BC Housing is pushing forward with plans to build up to 54 new purpose-built, permanent supportive homes at 3240 Skaha Lake Rd. for people at-risk or experiencing homelessness.
The housing agency quietly purchased the 1.2-acre lot for $2.1 million in July, according to BC Assessment records.
In January, Penticton mayor John Vassilaki asked the province to hit pause on plans to build the fourth supportive housing development in the city until a third-party review of existing facilities is complete.
Vassilaki said the city has outstanding concerns about the way the other BC Housing projects are being operated.
“Our businesses are suffering, the neighbourhoods in the residential areas are suffering, crime has risen substantially,” Vassilaki said.
Blake Laven, director of development services, confirmed the city’s position has not changed.
“Council has requested a review of the other supportive housing facilities in Penticton to be submitted prior to a development application for additional supportive housing units being made on this site,” he said.
However, BC Housing says it has already submitted a development permit application to the city so that construction can begin.
It’s unknown if the requested review is underway, but any results have not been submitted to city hall.
“Our goal is to start construction by late spring or early summer 2021,” said spokesperson Samantha Cacnio in an email to Global News.
“Surveyors are currently assessing soil conditions at the proposed supportive housing site.
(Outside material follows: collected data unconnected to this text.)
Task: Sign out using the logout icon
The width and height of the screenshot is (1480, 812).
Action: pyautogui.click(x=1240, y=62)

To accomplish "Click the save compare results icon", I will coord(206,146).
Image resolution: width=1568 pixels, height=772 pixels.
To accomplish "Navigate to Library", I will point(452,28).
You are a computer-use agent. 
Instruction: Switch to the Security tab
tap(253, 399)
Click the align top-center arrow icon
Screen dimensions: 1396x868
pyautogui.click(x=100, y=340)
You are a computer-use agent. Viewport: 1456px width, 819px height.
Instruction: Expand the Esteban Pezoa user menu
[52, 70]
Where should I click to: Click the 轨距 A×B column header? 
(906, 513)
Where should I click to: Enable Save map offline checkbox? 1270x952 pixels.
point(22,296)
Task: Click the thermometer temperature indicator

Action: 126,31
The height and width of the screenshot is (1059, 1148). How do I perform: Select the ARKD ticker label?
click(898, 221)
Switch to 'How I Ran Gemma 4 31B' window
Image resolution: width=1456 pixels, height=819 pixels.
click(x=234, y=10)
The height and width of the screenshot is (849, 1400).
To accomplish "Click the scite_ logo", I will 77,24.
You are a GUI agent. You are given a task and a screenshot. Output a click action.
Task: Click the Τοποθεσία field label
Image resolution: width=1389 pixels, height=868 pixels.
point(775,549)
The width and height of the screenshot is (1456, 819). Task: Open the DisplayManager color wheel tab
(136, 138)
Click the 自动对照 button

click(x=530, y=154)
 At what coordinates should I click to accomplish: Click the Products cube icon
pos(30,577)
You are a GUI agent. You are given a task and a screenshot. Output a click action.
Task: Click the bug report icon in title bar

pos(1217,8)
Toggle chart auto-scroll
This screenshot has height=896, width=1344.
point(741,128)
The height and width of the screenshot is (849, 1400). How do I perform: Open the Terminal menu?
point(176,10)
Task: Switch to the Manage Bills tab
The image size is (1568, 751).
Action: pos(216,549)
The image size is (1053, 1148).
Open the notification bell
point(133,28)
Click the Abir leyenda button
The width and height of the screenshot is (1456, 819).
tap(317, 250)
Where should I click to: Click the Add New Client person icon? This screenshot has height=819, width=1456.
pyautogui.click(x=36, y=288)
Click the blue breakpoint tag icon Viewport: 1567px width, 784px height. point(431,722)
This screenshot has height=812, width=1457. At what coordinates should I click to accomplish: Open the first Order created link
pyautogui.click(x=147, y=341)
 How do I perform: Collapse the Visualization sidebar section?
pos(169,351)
There are no permits required for this type of work and construction activity has not started.”
Meanwhile, the city’s safety and security advisory committee is drafting guidelines for shelter and supportive housing locations, including the release of a draft map of “no-go” zones.
Skaha Lake Road, the site of the provincial housing project, is located in its proposed “no-go” zone.
The draft guidelines stipulate that housing projects cannot front major travel corridors, including Lakeshore Drive, Main Street (100-700 blocks), Martin Street (100-300 blocks), Riverside Drive, Skaha Lake Road, and Westminister Avenue.
The housing facilities must be a minimum of 150 metres away from Marina Way Beach, Okanagan Beach, Skaha Beach, Gyro Park, Lakawanna Park, Marina Way Park, Okanagan Lake Park, Rose Garden, Skaha Lake Park,
and SS Sicamous, and at least 150 metres away from a school.
“The City’s role in this process can be that of a regulator. The City’s role would not be to find a location for an entity that meets these guidelines, but to ensure that locations selected by entities meet these guidelines,” a staff report said.
The committee will make a recommendation to city council which has the ultimate authority to accept and adopt the guidelines.
The city is embroiled in a dispute with the provincial government after BC Housing invoked paramountcy powers to keep a downtown emergency winter shelter open, against the city’s wishes.
The city is considering filing an injunction against the province in court, which could cost taxpayers up to $300,000 in legal fees. The shelter is currently operating without a municipal permit.
Housing minister David Eby said the shelter would remain open until the Skaha Lake Road supportive housing facility was built.